ACTIVITY:
Take every line of the material below that includes the string "give" and copy it out.

RECORDS FOR THIS TASK:
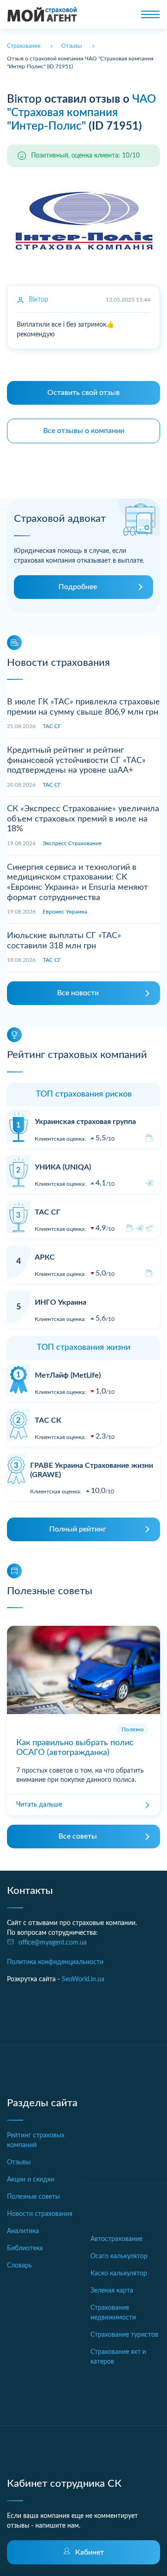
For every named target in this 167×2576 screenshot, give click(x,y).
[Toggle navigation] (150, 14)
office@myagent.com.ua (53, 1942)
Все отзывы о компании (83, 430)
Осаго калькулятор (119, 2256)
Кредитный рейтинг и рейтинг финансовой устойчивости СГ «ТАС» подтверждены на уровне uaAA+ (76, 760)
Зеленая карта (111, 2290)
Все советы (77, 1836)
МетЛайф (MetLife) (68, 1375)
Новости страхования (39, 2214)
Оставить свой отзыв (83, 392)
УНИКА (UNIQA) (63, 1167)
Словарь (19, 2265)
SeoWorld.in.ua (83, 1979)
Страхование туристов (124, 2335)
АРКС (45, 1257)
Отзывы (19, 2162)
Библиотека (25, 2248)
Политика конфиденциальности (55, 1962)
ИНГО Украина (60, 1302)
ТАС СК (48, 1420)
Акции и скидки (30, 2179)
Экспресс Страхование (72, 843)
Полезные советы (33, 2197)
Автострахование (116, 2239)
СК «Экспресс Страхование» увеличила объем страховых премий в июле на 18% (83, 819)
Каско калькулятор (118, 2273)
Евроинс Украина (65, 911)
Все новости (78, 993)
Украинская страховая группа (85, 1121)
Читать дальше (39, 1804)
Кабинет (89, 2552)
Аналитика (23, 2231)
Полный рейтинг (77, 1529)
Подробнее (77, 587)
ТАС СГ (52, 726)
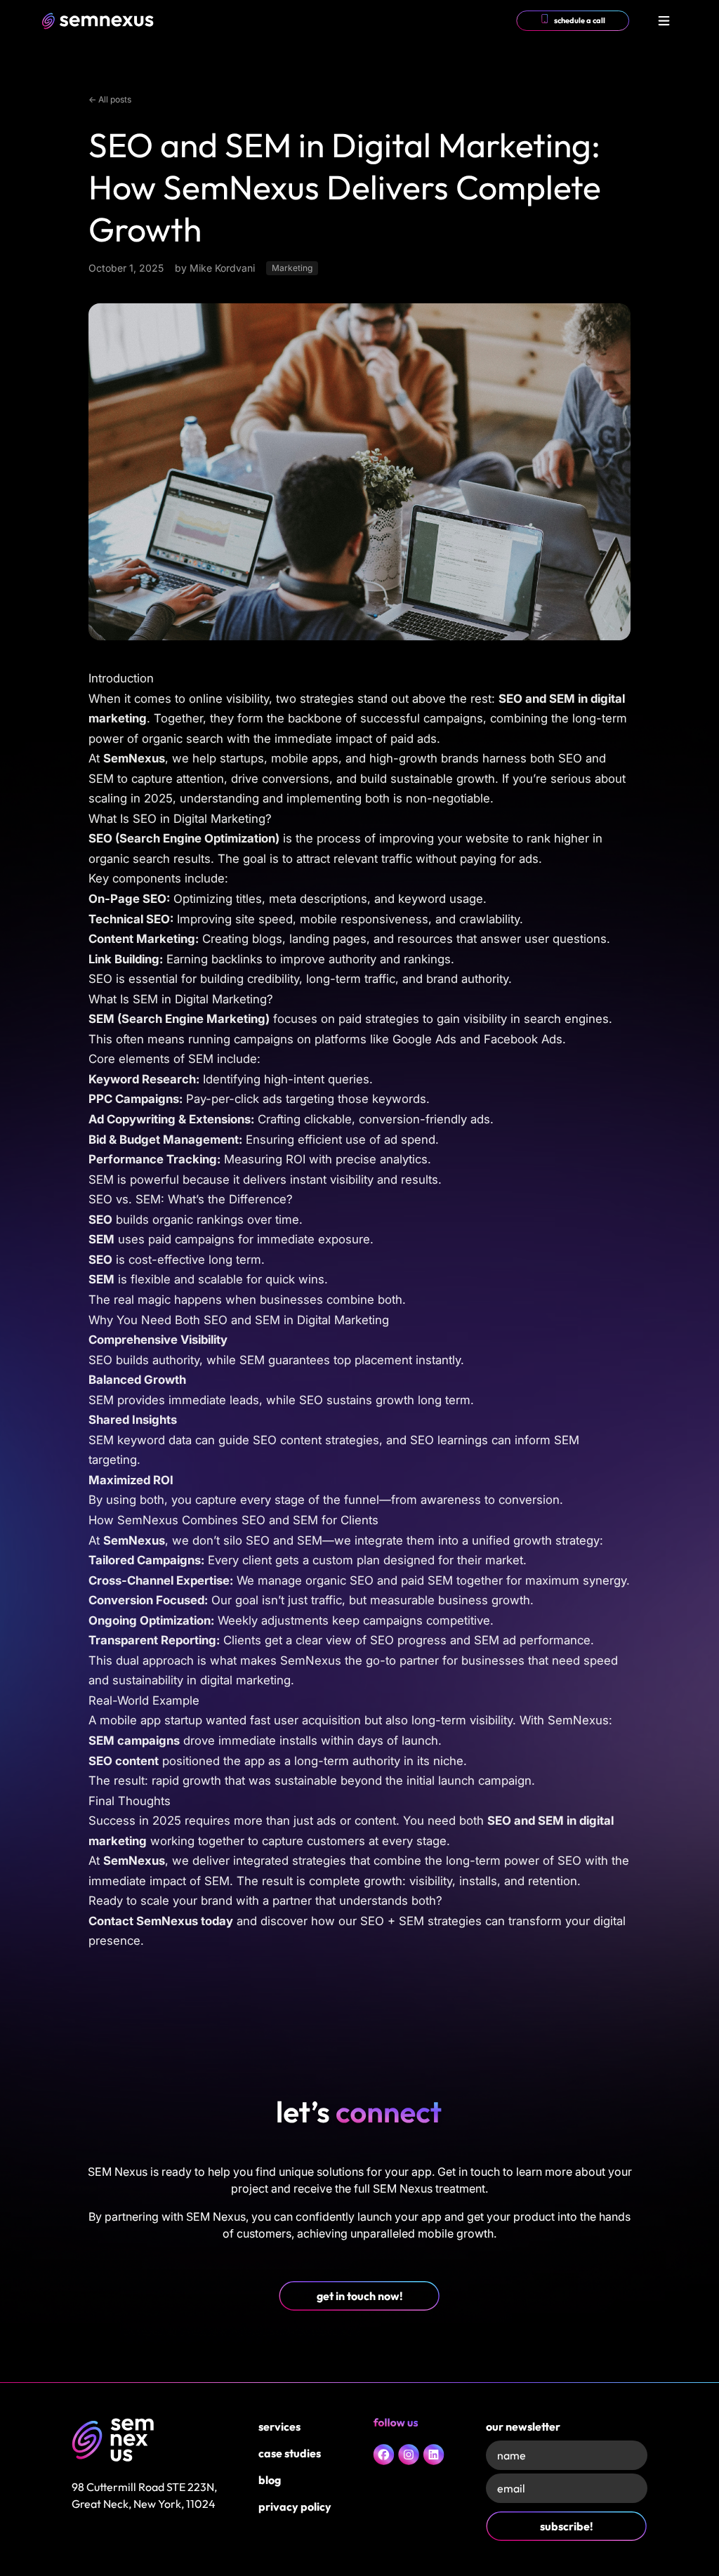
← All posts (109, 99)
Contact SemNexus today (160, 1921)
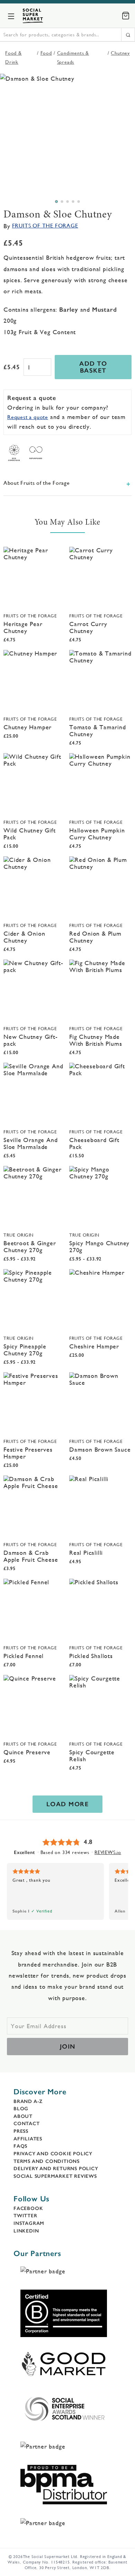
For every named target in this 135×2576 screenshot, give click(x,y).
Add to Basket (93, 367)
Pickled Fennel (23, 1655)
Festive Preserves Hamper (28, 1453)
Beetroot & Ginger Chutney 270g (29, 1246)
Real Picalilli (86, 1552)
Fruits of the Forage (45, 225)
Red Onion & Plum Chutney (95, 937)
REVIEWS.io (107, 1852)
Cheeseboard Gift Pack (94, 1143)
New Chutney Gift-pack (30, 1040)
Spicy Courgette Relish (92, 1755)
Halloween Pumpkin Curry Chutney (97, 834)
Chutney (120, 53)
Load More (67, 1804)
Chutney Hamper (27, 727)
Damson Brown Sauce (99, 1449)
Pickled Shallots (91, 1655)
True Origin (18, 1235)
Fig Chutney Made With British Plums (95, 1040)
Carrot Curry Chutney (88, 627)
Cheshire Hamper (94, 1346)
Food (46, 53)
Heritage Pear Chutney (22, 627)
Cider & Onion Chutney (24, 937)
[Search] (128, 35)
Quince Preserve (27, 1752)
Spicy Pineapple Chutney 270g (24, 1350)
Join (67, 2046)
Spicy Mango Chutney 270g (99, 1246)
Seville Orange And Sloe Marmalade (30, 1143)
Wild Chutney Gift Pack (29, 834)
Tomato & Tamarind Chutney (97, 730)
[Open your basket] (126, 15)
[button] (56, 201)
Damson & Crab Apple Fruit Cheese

SOLUTION TO THIS PROBLEM:
For every named target in this 167×2576 screenshot, give click(x,y).
For every named target in this 135×2576 screenshot, give click(x,y).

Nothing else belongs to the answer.